Problems to solve:
1. In the abstract on teaching Native American literature, which tale did the authors read comprehensively and intensively with the students?
2. List every benefit to the students that the abstract on teaching Native American literature attributes to the reading of the tale.

Quoted text:
* * * * * * *
The goal of this chapter is to explain an experience developed with the students of the College of Humanities of Albacete. The experience tried to bring contemporary Native American literature to humanities majors. During two sessions, those students were given general notions about the panorama of current Native American literature and about Leslie Marmon Silko's production in particular. In the first session, a historical and literary explanation was offered in relation the Native nations. On the other hand, during the session, the authors developed a comprehensive and intensive reading of “Storyteller,” for this tale was specially adequate to the authors' purposes both due to its literary value and to its difficulty. Through it, the students could get acquainted with Native American literature, enhancing their conceptions about the American literary canon and offering them a new perspective for addressing contemporary literatures produced in English.
* * * * * * *
Data listing:
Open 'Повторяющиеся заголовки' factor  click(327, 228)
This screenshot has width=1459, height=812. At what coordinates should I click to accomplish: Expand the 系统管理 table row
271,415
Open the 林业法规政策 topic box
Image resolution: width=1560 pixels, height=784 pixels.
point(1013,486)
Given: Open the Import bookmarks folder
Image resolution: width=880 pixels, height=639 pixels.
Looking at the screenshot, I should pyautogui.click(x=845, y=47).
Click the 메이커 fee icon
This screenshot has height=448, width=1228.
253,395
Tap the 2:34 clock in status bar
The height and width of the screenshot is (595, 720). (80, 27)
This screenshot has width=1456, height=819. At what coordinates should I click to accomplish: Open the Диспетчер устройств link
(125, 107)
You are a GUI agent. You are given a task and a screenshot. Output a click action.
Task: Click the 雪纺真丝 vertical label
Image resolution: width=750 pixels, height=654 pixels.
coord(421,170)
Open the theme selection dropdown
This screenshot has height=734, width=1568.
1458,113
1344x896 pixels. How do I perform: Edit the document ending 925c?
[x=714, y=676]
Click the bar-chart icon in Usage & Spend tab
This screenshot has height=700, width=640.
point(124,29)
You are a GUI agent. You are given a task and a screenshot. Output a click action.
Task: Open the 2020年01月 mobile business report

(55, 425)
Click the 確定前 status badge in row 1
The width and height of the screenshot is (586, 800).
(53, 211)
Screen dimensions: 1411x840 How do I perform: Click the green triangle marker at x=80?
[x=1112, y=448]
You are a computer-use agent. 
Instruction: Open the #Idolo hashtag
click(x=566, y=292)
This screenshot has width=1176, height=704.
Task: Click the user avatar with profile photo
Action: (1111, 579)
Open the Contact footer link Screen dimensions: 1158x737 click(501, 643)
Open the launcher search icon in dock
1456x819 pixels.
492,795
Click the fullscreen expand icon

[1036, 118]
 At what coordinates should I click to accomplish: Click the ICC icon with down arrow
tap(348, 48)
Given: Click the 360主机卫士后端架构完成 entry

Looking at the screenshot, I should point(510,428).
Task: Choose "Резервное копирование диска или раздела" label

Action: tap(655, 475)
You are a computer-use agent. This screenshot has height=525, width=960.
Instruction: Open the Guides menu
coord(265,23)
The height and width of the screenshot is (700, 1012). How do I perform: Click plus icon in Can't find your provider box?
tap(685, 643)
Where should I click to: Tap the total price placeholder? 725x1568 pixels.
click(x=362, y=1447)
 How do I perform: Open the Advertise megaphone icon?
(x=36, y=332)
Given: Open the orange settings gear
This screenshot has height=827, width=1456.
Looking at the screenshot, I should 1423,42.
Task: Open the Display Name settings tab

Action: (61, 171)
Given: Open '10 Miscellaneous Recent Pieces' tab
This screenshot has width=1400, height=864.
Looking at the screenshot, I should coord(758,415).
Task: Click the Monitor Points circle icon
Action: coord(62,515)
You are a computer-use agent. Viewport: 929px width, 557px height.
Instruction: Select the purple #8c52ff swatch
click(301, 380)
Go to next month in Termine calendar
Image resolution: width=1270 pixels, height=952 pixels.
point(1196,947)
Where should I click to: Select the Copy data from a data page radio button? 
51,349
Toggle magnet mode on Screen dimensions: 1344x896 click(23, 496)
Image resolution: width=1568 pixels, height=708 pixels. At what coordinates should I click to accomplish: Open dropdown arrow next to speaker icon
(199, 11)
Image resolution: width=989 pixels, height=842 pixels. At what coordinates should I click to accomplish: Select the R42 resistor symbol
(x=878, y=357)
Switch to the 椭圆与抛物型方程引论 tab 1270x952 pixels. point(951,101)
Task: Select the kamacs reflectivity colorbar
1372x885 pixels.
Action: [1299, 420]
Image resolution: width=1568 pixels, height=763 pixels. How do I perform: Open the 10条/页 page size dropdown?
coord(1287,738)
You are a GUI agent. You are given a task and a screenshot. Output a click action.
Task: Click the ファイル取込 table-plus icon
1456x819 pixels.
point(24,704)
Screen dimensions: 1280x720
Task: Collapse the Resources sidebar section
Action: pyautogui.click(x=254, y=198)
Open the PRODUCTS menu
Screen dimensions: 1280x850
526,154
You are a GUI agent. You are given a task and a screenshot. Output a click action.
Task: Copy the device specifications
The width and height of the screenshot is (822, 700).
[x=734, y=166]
* * * * * * *
Solutions per task:
1. “Storyteller.”

2.
- The students could get acquainted with Native American literature.
- It enhanced their conceptions about the American literary canon.
- It offered them a new perspective for addressing contemporary literatures produced in English.